§ Material
======
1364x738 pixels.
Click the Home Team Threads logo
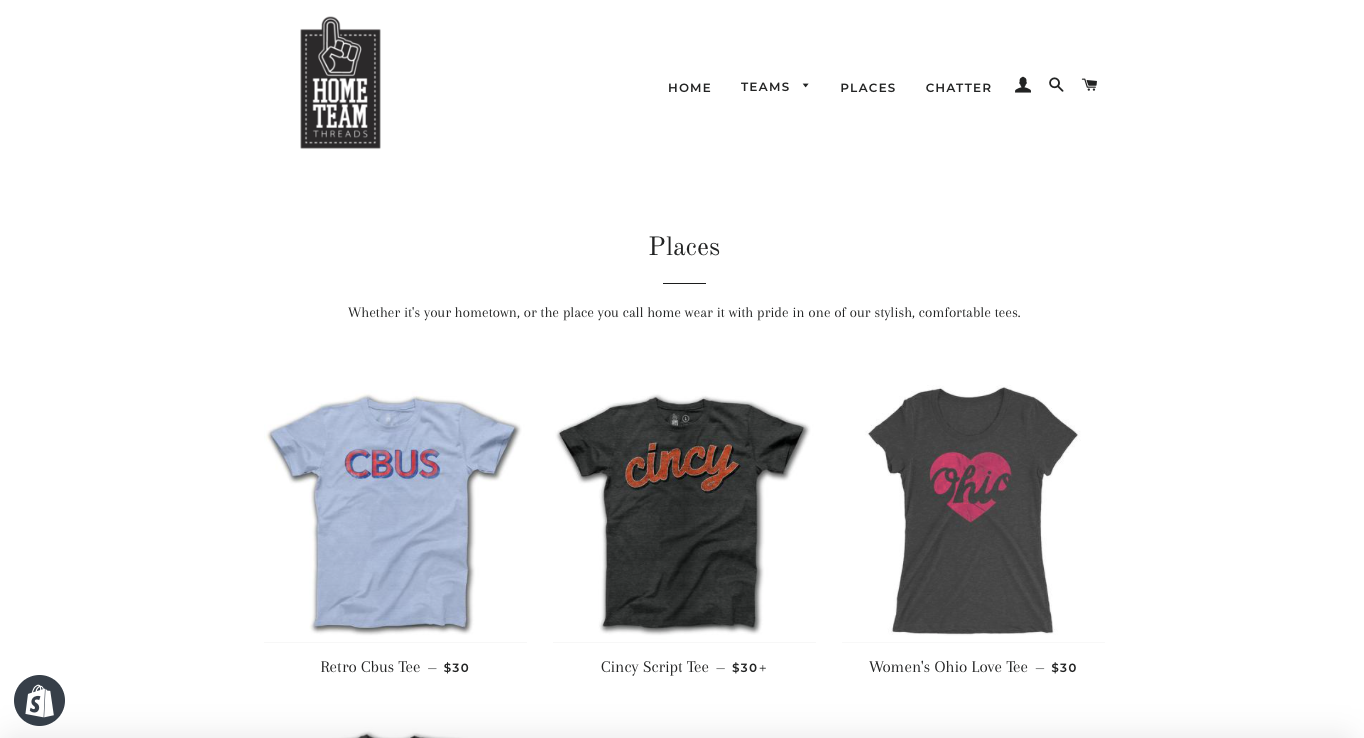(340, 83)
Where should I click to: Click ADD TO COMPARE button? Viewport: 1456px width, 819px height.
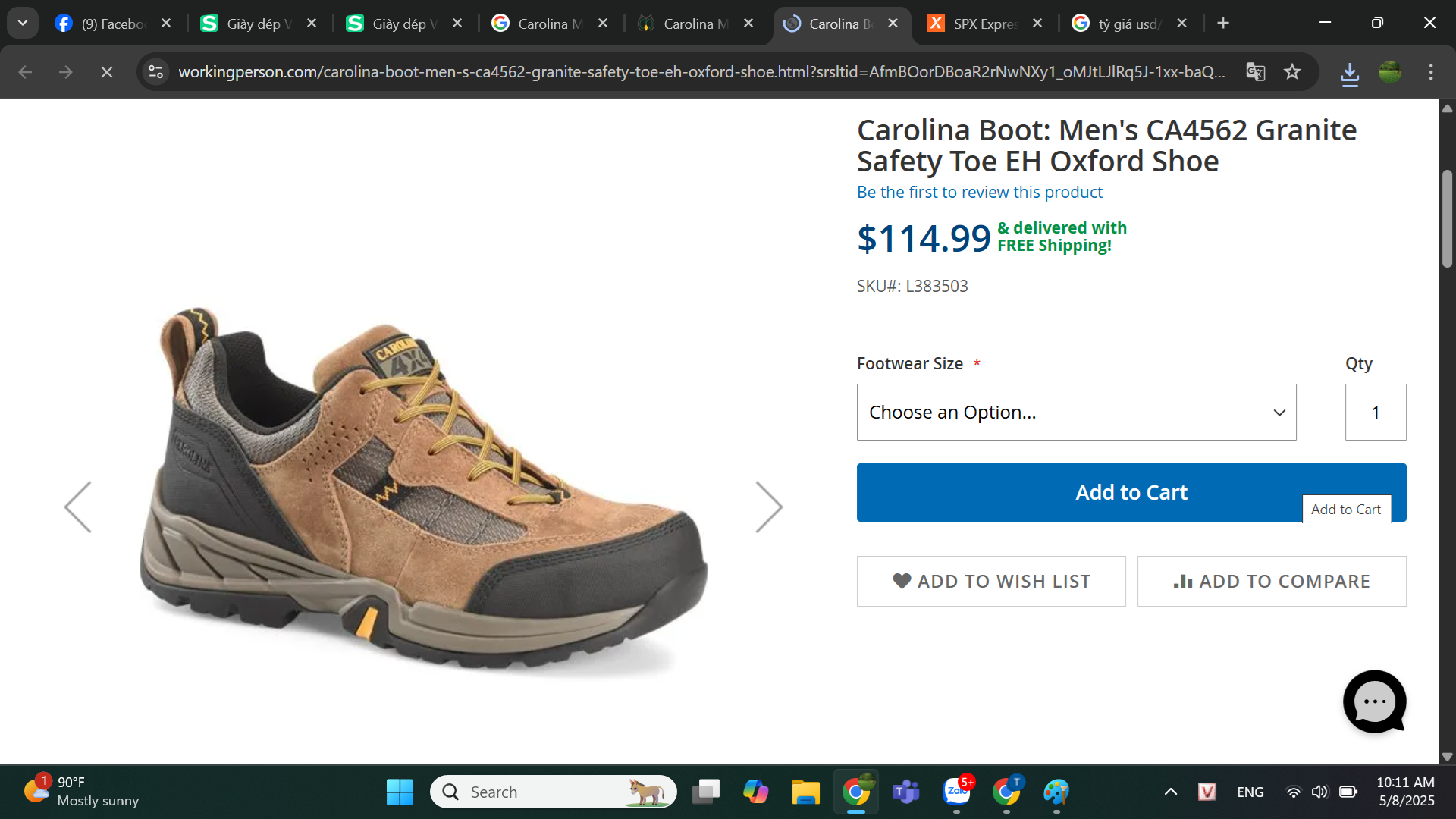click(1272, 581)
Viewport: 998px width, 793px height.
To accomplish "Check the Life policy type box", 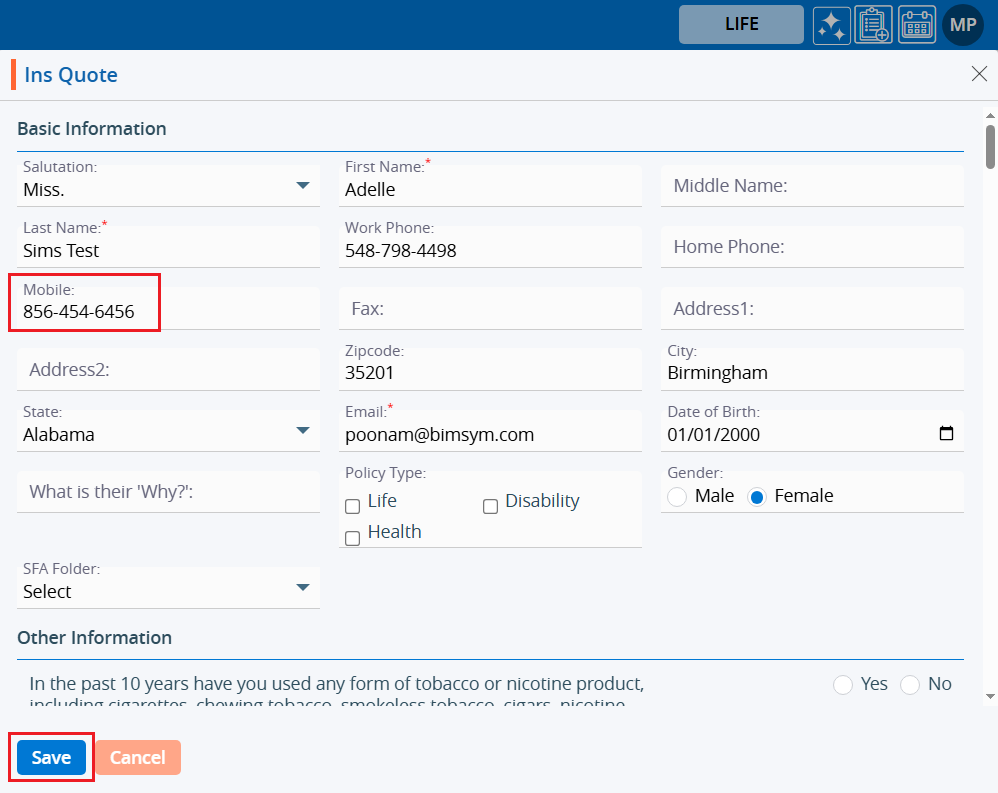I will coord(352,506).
======
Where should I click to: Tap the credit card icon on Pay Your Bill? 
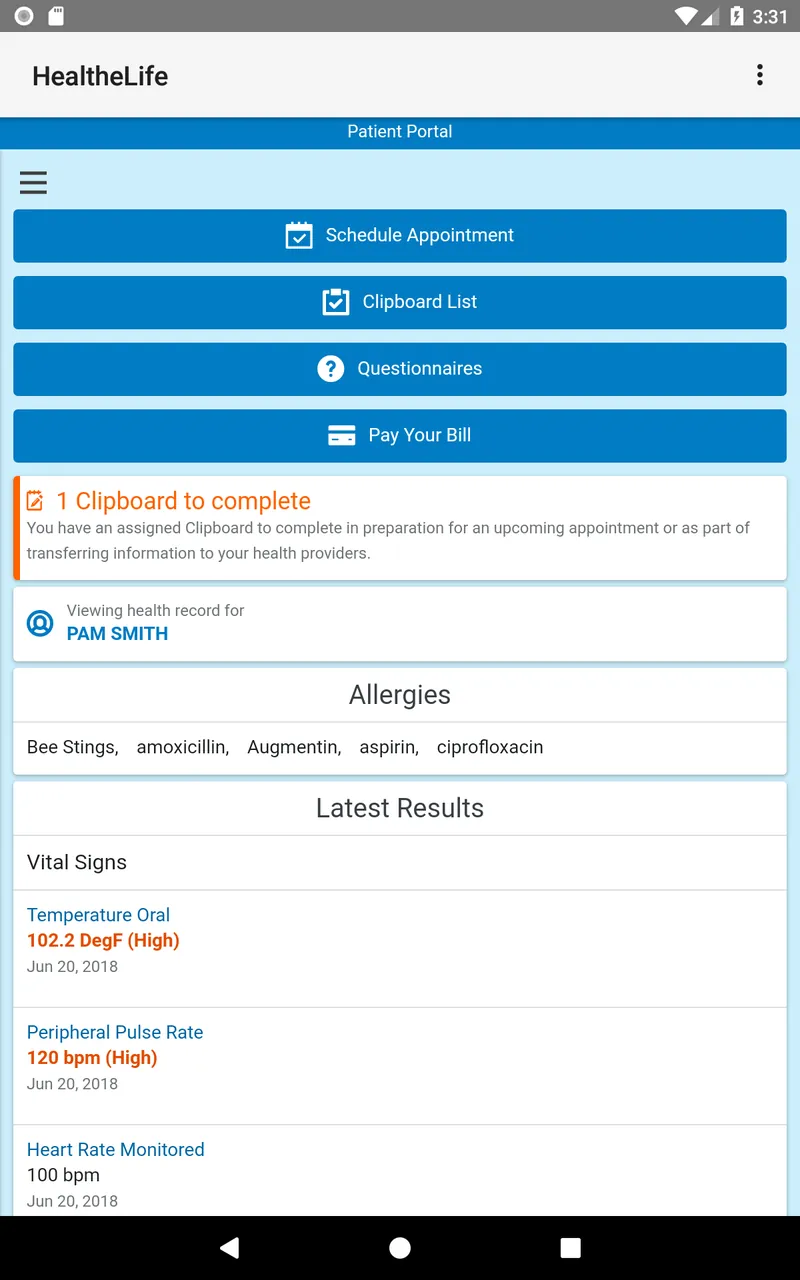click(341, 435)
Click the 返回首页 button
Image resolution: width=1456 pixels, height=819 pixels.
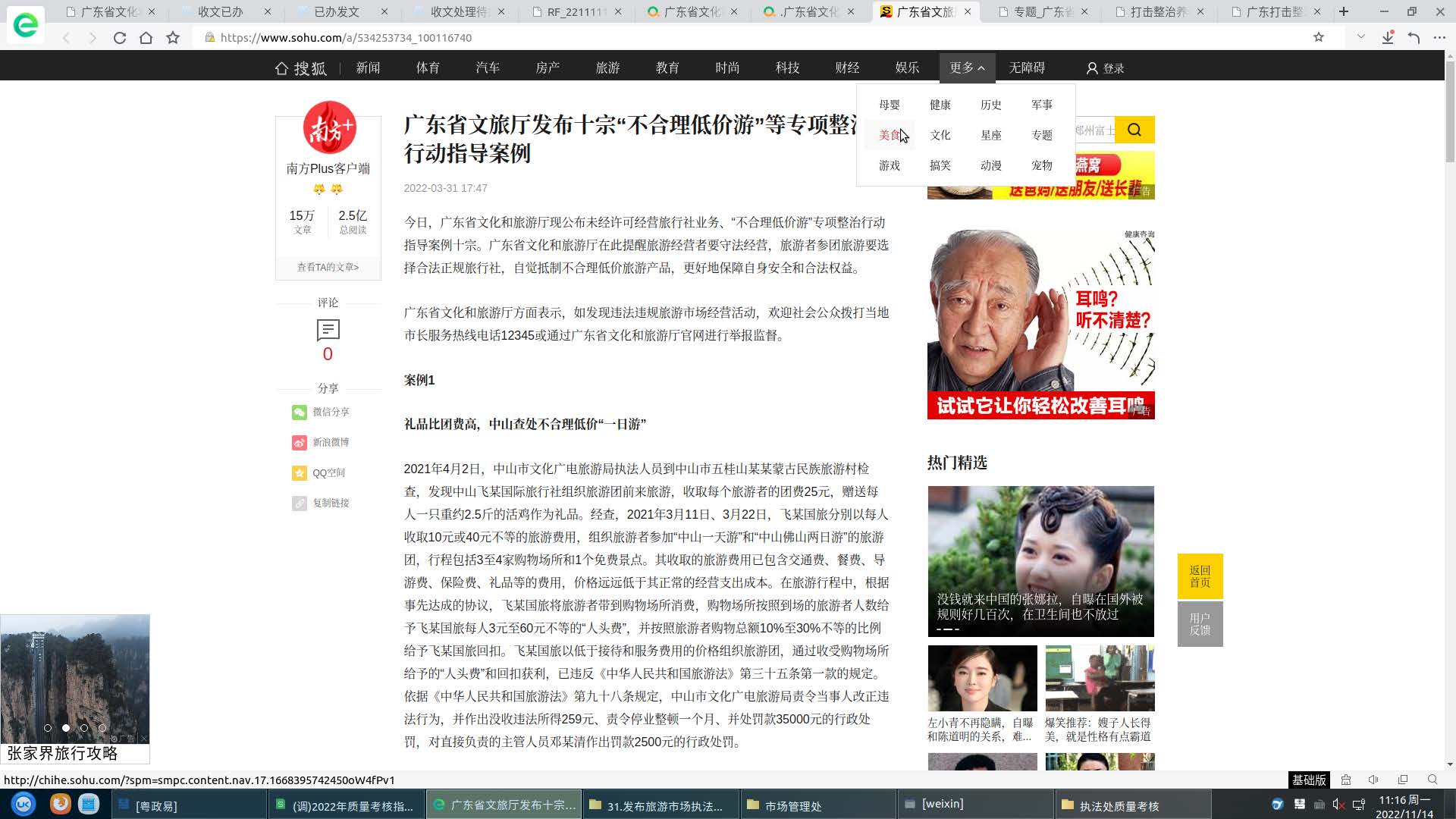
======
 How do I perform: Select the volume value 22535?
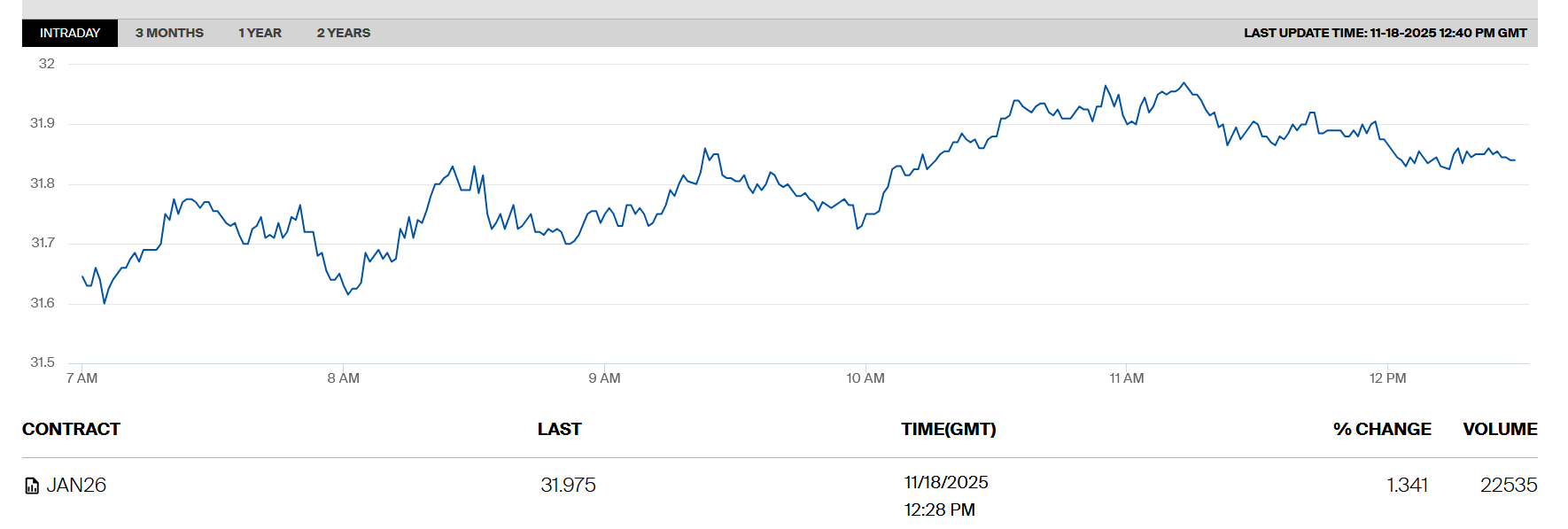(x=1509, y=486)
======
§ What you will do
Rewrite the records from the line containing "Where should I click to: Tap" through the line containing "Image resolution: width=1456", inclusive, changing "credit card" to "debit card" and keeping everything else the same. Leave the pictures out of your answer.

§ Task output
Where should I click to: Tap the debit card icon on Pay Your Bill? 
click(341, 435)
Click the 返回首页 button
Image resolution: width=1456 pixels, height=819 pixels.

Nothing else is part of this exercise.